Une analyse multivariée a identifié les facteurs associés au risque d’être porteur d’une infection à Chlamydia entre 18 et 29 ans, tranche d’âge où la prévalence est la plus élevée et pour laquelle le dépistage serait le plus pertinent. L’infection à Chlamydia est liée à des comportements sexuels à risque. La prévalence augmente chez les femmes avec le fait d’avoir eu dans les douze derniers mois au moins trois partenaires sexuels (prévalence = 8,4%), ou d’avoir eu un partenaire occasionnel comme dernier partenaire sexuel (prévalence = 11,9%), ou d’avoir des partenaires du même sexe (prévalence = 13,4%). Chez les hommes, la prévalence augmente avec le fait d’avoir eu comme dernier partenaire sexuel un nouveau partenaire connu depuis moins de trois mois (prévalence =6,1%), ou  un partenaire occasionnel (prévalence = 11,1%). Deux autres facteurs de risque indépendants ont été trouvés : ne pas posséder de diplôme pour les femmes (prévalence = 12,5%) et résider en Ile-de-France pour les hommes (prévalence = 7,5%  contre 1,3% dans le reste de la France).
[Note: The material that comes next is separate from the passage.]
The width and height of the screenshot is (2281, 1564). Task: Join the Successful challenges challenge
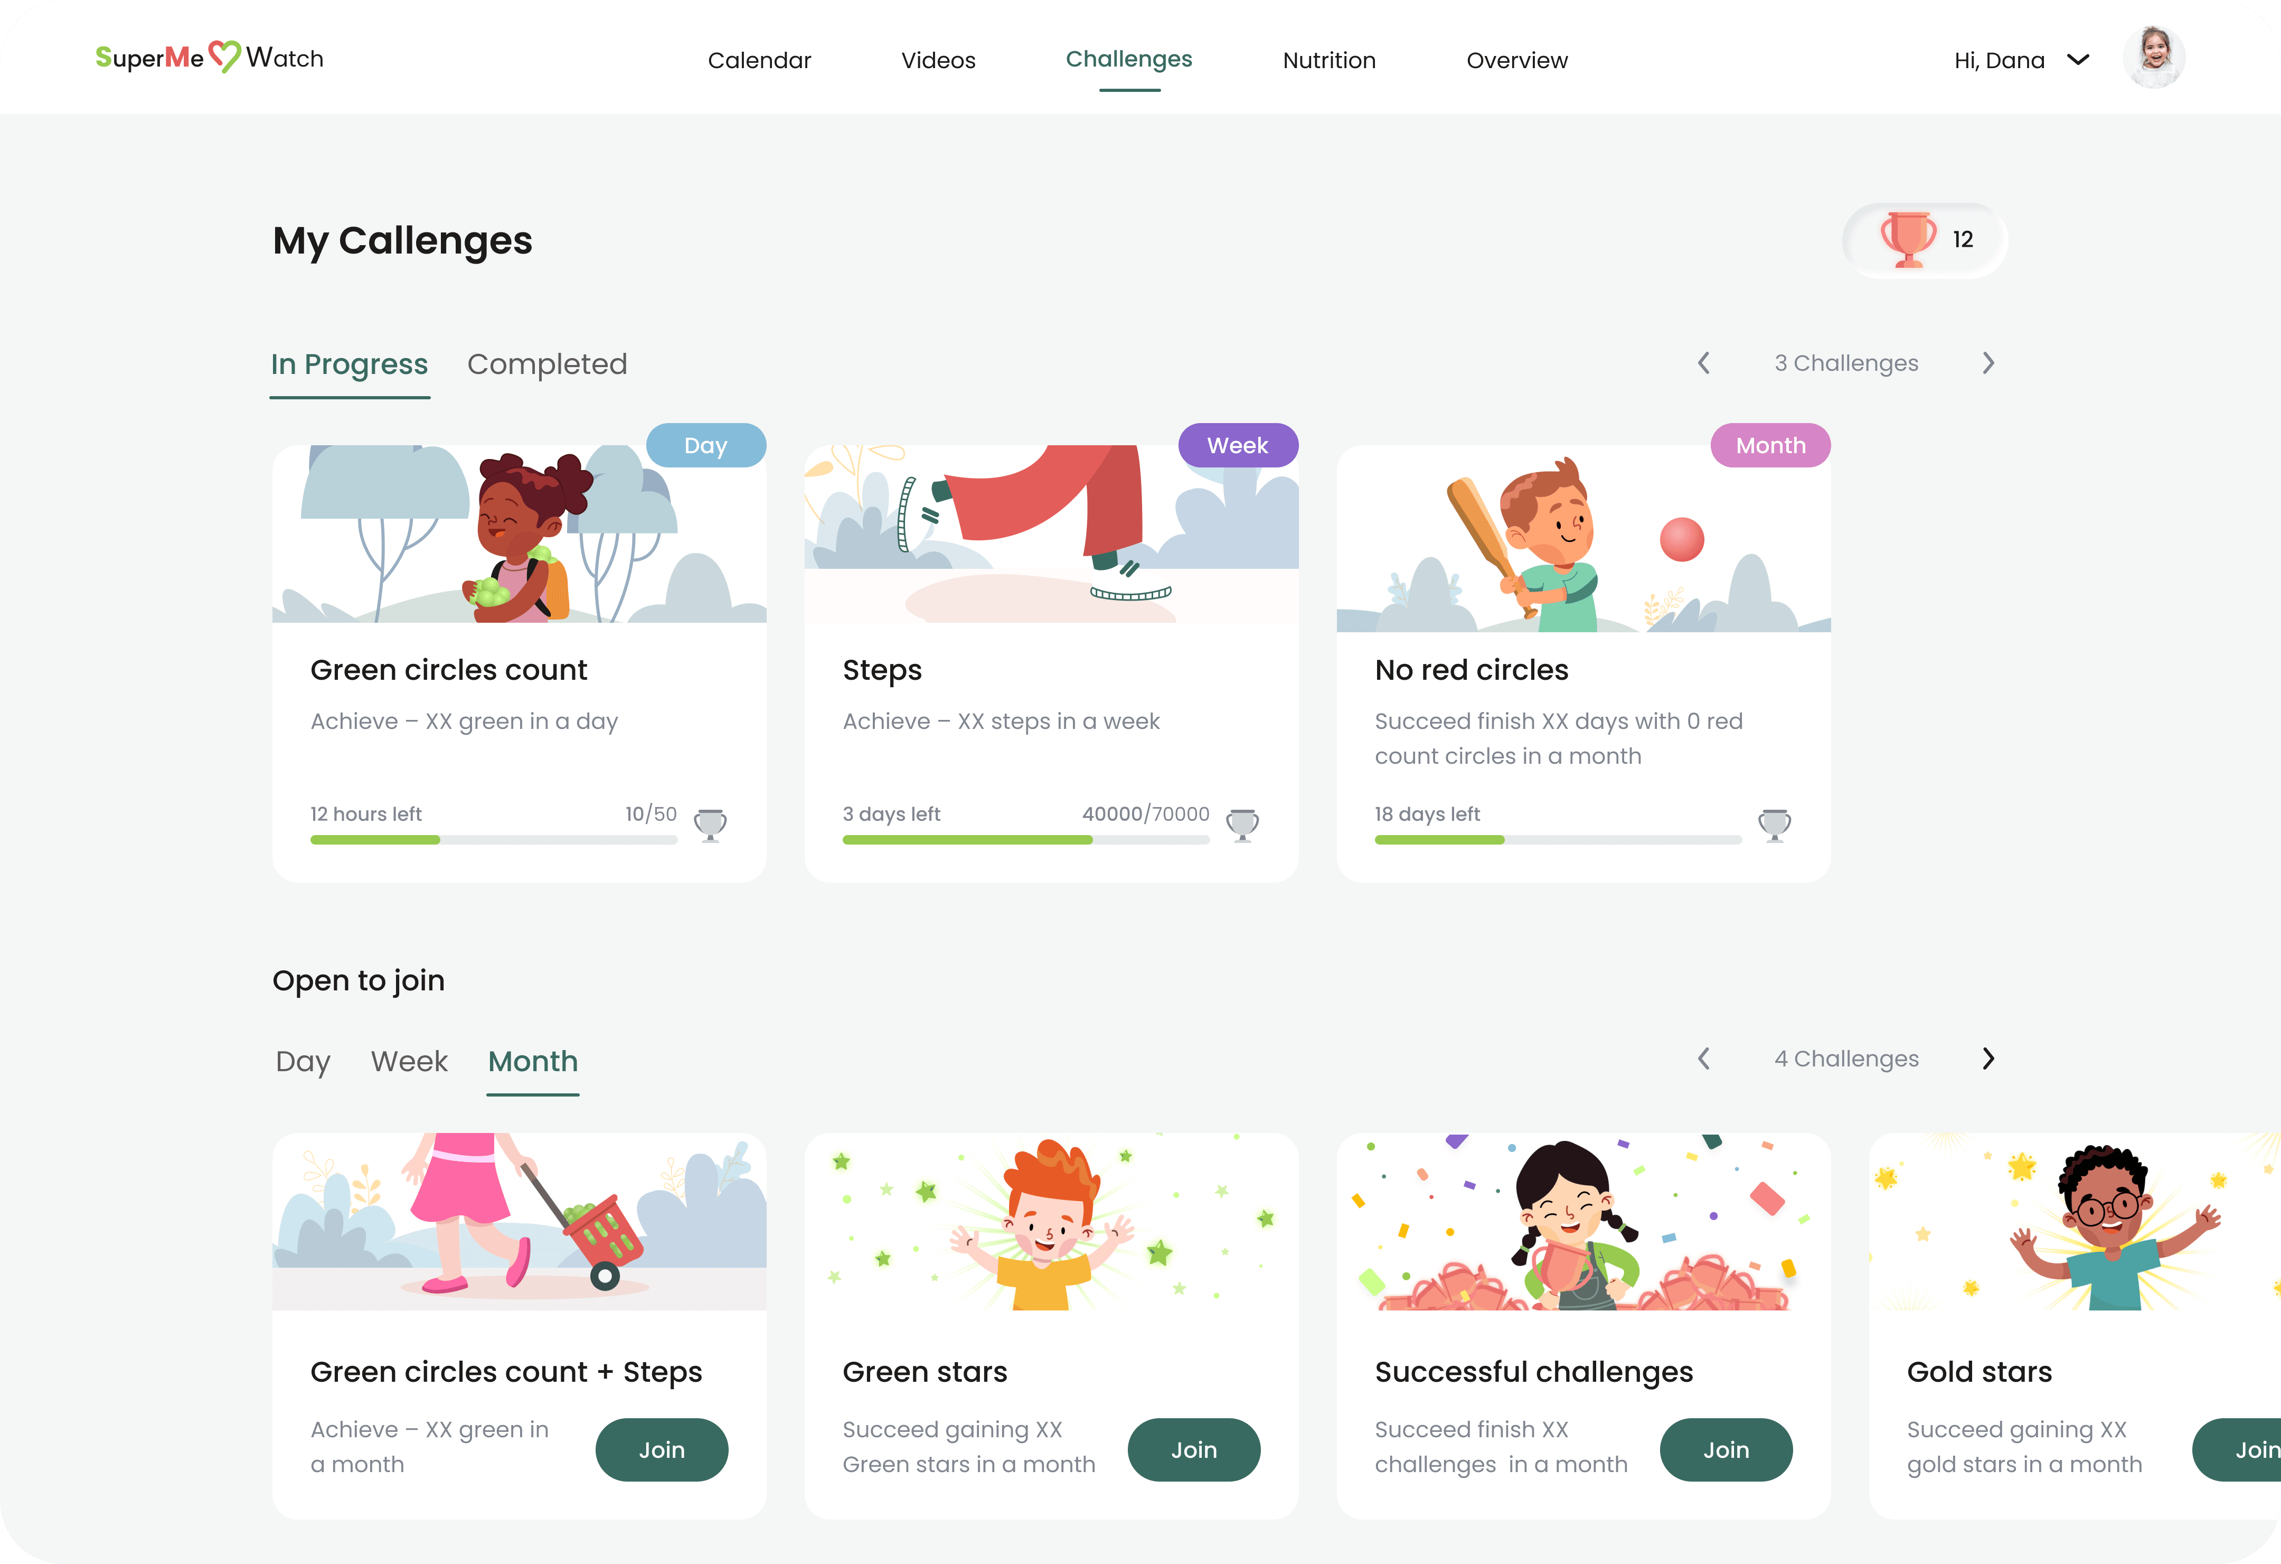click(1725, 1450)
Revoir les cibles du dépistage

Les auteurs pensent que «Ces résultats sont l’occasion de revoir les cibles du dépistage en France». Le dépistage des personnes asymptomatiques est principalement réalisé dans les services fréquentés par les personnes à risque comme les centres de planification familiale, les consultations de dépistage anonymes et gratuites ou les dispensaires anti-vénériens. L’étude NatChla montre que ce dépistage «devrait être élargi aux jeunes femmes sans diplôme et à celles qui ont un facteur de risque». De même, comme c’est déjà le cas aux Pays-Bas ou au Royaume-Uni, il devrait être proposé aux hommes. Les moins de 30 ans avec un facteur de risque ont en effet un niveau de prévalence similaire à celui des femmes et les dépister «permettraient de réduire la contamination de leurs partenaires féminines».

L’infection à Chlamydia trachomatis est l’infection sexuellement transmissible la plus fréquente dans les pays industrialisés. Elle est dans plus de la moitié des cas asymptomatique. En l’absence de traitement, elle peut envahir profondément l’appareil génital provoquant chez l’homme des épididymites et des prostatites, avec un risque de stérilité si l’épididymite est bilatérale. Chez la femme, l’infection profonde peut provoquer des salpingites qui obstruent les trompes de Fallope. Une obstruction partielle provoque un risque de grossesse extra-utérine; l’obstruction complète des deux trompes aboutit à la stérilité. L’infection à Chlamydia est la cause majeure de stérilité féminine dans le monde; cela concerne 8 à 10000 femmes par an en France.

> Enquête nationale de prévalence de l’infection à Chlamydia trachomatis (volet NatChla de l’enquête CSF 2006) : à quelles personnes proposer un dépistage?  (PDF, 969Ko)  / V. Goulet et al. – BEH : Bulletin Epidémiologique Hebdomaire, 5 avril 2011, n° 12. – Pp. 160-164.